- **WHAT NEEDS TO BE DONE**
Copy out everything from the line containing "Click the Sally logo" down to the line containing "will [192, 697].", requests included, shifting every coordinate in the answers up by 89.

- **DATASET ENTRIES**
╭──
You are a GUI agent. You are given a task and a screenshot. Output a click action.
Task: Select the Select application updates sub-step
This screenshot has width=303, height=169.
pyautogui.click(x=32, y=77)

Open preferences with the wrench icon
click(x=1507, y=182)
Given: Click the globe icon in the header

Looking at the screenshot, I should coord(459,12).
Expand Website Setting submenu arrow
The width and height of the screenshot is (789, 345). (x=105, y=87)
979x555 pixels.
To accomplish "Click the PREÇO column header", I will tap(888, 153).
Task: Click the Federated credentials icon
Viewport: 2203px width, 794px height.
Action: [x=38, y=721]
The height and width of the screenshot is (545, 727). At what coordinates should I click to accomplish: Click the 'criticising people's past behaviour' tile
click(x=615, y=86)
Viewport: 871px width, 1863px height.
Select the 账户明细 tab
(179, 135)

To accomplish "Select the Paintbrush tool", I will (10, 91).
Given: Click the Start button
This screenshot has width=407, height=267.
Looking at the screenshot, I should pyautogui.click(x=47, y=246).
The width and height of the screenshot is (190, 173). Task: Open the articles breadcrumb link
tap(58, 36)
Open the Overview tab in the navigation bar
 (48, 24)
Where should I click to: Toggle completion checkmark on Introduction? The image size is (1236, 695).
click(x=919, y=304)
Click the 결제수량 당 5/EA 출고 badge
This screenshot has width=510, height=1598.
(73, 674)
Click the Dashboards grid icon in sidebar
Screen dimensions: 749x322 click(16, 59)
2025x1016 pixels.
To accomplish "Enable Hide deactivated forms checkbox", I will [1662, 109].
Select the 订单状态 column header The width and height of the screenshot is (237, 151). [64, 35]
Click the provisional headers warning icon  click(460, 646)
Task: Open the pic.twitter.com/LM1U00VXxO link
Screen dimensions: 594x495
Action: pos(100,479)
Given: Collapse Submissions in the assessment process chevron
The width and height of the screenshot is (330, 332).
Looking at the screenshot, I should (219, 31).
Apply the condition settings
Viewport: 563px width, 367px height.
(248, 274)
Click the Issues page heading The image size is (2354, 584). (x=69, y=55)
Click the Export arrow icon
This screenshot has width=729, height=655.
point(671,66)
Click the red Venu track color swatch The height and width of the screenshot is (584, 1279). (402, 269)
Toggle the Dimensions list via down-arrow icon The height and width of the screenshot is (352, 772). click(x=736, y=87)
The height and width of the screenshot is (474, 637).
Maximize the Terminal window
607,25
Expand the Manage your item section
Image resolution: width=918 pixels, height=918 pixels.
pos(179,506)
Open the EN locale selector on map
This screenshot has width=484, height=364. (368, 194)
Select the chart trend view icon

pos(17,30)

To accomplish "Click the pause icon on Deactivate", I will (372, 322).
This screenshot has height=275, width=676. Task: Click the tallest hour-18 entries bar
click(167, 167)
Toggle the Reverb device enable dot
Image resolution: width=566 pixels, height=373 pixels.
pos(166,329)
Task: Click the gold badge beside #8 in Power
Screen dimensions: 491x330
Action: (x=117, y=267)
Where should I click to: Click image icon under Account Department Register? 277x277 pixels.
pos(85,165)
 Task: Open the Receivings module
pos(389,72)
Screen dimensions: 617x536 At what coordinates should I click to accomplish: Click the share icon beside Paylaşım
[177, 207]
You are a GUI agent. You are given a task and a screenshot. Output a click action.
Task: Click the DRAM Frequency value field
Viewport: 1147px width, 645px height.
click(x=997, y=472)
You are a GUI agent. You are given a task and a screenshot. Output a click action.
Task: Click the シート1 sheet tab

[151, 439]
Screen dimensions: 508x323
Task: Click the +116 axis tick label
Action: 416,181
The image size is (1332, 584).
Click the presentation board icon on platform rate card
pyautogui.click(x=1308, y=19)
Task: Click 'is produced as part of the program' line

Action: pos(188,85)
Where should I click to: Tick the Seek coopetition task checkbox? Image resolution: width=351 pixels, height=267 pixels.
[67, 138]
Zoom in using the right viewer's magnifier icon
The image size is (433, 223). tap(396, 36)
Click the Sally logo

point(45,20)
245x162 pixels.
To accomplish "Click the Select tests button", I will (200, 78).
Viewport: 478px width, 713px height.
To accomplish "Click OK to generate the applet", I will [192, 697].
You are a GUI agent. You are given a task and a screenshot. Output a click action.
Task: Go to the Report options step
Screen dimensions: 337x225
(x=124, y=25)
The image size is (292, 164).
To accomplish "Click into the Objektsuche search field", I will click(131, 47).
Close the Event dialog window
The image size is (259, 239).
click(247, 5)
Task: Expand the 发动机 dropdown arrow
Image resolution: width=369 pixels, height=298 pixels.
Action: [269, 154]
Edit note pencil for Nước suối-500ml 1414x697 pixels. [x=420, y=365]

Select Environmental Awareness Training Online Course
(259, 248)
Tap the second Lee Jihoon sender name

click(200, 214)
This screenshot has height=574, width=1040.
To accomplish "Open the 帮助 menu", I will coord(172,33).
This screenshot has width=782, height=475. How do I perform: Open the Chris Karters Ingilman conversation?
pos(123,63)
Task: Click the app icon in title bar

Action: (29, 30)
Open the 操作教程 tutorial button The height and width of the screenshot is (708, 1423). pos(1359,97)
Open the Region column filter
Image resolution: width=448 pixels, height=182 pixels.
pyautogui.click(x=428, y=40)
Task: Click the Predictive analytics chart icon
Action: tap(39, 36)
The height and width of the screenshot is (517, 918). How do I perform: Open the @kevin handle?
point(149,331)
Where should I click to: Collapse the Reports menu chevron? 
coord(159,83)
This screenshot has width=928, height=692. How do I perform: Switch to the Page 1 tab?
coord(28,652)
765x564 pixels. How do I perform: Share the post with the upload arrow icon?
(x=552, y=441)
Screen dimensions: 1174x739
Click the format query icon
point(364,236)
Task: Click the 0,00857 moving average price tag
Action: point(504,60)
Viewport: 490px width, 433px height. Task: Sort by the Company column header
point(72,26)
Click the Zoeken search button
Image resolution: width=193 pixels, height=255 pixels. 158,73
╰──
- **SOLVED EXERCISE**
Click the Sally logo

point(134,109)
245x162 pixels.
To accomplish "Click the Select tests button", I will (289, 167).
Viewport: 478px width, 713px height.
To accomplish "Click OK to generate the applet", I will [281, 786].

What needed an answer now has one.